ESA-SRB-AOTA 2019

Expression of the renin angiotensin system in placental models of syncytialisation: a comparative study (#722)

Saije K Morosin 1 , Sarah J Delforce 1 , Eugenie R Lumbers 1 , Kirsty G Pringle 1
  1. School of Biomedical Sciences and Pharmacy, Priority Research Centre for Reproductive Science, Hunter Medical Research Institute, University of Newcastle, Newcastle, New South Wales, Australia

Background: The syncytiotrophoblast is a large multinucleated cell layer that is maintained by continuous fusion of underlying cytotrophoblast cells in a process known as syncytialisation. The syncytiotrophoblast is the major functional cell layer of the placenta, responsible for regulating feto-maternal nutrient, gas and waste exchange. The placental renin angiotensin system (RAS) is essential for placental development however, little is known about its role in syncytialisation. We therefore aimed to determine the effect of syncytialisation on RAS expression. To do this we used two models of syncytialisation; forskolin-induced syncytialisation of BeWo choriocarcinoma cells and spontaneously fusing human primary trophoblast cells.

Methods: BeWo choriocarcinoma cells were treated with 100mM forskolin 24h post plating and left to syncytialise for 48h before cells and supernatant were collected. Primary trophoblast cells were isolated from human placentae and left to spontaneously syncytialise for 72h, with collection of cells and supernatant every 24h. The mRNA expression of RAS genes including: prorenin (REN), (pro)renin receptor (ATP6AP2), angiotensinogen (AGT), angiotensin converting enzyme 1/2 (ACE/ACE2) and angiotensin II receptor type 1 (AGTR1), were assessed by RT-qPCR.

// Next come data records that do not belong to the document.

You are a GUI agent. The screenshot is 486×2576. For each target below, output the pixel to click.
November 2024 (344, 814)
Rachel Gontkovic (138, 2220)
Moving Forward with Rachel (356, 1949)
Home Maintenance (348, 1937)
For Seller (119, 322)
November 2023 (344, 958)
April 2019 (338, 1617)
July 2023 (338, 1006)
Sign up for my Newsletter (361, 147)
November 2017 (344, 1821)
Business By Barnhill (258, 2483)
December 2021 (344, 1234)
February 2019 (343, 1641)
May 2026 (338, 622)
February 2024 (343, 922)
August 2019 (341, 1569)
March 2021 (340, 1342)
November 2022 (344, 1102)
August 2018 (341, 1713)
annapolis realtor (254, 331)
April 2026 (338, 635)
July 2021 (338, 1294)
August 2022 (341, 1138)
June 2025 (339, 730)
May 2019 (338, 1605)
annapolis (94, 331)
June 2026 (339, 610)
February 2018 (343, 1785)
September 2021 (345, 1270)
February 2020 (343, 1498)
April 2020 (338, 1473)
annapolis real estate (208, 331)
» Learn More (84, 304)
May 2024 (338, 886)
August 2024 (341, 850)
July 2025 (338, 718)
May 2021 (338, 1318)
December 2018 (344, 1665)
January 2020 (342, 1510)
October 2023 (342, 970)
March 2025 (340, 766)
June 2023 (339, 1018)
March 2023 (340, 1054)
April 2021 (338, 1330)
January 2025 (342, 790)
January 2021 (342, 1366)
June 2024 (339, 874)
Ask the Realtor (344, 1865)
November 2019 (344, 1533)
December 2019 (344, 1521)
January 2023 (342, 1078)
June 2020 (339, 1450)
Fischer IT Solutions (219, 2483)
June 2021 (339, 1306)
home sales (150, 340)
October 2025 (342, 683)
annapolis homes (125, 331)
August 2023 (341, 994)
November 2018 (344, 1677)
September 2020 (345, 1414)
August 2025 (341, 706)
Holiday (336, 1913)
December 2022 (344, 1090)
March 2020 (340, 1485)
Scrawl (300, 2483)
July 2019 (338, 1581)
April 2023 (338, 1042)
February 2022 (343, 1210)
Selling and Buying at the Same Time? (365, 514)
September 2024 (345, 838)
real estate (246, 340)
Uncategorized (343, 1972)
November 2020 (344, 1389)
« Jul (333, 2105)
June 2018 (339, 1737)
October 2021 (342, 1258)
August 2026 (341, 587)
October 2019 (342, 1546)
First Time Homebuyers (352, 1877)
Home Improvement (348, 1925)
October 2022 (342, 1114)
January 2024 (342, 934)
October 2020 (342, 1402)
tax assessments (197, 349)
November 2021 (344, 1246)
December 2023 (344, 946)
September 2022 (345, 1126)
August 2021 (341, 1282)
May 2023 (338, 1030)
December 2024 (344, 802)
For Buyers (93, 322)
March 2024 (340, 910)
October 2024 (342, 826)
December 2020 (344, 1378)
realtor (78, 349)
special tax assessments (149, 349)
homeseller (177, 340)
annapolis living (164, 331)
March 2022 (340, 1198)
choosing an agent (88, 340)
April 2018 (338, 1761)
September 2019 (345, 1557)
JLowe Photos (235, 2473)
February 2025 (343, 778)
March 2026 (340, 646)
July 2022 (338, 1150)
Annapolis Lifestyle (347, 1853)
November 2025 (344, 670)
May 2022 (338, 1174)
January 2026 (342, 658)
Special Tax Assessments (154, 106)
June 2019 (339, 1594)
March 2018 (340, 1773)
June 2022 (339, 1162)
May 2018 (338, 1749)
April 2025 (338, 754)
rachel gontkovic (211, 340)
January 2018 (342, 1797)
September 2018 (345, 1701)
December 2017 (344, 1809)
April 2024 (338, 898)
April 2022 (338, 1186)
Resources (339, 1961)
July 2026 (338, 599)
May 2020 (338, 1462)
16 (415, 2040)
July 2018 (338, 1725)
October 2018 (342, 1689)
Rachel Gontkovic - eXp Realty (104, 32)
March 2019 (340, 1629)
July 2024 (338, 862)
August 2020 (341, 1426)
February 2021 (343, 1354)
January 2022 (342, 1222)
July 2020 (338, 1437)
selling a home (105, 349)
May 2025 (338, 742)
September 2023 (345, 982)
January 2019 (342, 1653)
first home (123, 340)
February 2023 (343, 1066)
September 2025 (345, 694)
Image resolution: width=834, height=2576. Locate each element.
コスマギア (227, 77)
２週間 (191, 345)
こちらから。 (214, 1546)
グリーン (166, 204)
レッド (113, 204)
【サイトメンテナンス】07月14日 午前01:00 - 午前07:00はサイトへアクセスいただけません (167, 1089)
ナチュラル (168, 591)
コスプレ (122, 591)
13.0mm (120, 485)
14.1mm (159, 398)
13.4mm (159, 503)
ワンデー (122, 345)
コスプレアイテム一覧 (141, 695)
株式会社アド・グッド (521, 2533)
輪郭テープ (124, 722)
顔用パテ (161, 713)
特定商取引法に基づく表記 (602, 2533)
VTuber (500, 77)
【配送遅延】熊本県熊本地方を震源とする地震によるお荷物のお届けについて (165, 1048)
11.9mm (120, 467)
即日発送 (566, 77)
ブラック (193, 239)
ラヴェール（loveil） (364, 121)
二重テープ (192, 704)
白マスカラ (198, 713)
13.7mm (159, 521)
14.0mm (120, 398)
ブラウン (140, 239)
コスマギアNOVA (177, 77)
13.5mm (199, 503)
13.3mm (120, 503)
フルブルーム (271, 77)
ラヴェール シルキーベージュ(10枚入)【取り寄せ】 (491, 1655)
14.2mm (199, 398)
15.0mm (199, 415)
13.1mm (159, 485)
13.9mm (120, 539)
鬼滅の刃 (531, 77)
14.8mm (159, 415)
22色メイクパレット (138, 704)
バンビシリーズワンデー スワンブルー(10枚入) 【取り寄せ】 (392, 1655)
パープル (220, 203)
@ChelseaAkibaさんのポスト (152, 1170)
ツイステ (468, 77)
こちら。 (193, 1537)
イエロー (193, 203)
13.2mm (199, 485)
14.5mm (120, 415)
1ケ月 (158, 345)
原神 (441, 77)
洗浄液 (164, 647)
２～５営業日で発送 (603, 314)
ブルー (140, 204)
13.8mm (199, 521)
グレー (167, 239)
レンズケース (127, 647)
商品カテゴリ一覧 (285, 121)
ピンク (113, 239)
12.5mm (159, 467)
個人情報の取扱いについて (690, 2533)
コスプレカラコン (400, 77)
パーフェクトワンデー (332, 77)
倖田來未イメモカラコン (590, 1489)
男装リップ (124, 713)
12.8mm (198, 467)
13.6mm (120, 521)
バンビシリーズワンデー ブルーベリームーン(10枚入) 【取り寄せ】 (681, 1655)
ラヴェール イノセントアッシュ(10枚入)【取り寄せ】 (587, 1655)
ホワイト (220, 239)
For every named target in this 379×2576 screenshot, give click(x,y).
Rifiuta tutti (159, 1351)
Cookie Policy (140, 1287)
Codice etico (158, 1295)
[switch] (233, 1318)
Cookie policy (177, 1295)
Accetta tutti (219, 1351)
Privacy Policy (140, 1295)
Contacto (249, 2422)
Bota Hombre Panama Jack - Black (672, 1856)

Results: Forskolin-induced syncytialisation of BeWo cells significantly decreased ATP6AP2 and ACE expression (P=0.002 and <0.0001, respectively), and increased AGT and ACE2 expression (both P<0.001). There were low to undetectable levels of REN and AGTR1 mRNA in BeWo cells and these did not change with forskolin treatment. Spontaneous syncytialisation of trophoblast cells significantly decreased ACE2 expression (P<0.0001) and increased AGT and REN expression (both P<0.05). ATP6AP2, AGTR1 and ACE mRNA expression were unchanged.

Conclusion: BeWo and primary trophoblast cells exhibit different RAS mRNA profiles both before and in response to syncytialisation, highlighting a significant difference between these two in vitro models. BeWo cells predominantly utilise RAS-independent pathways induced by the (P)RR, whereas primary trophoblasts rely more on classical RAS pathways.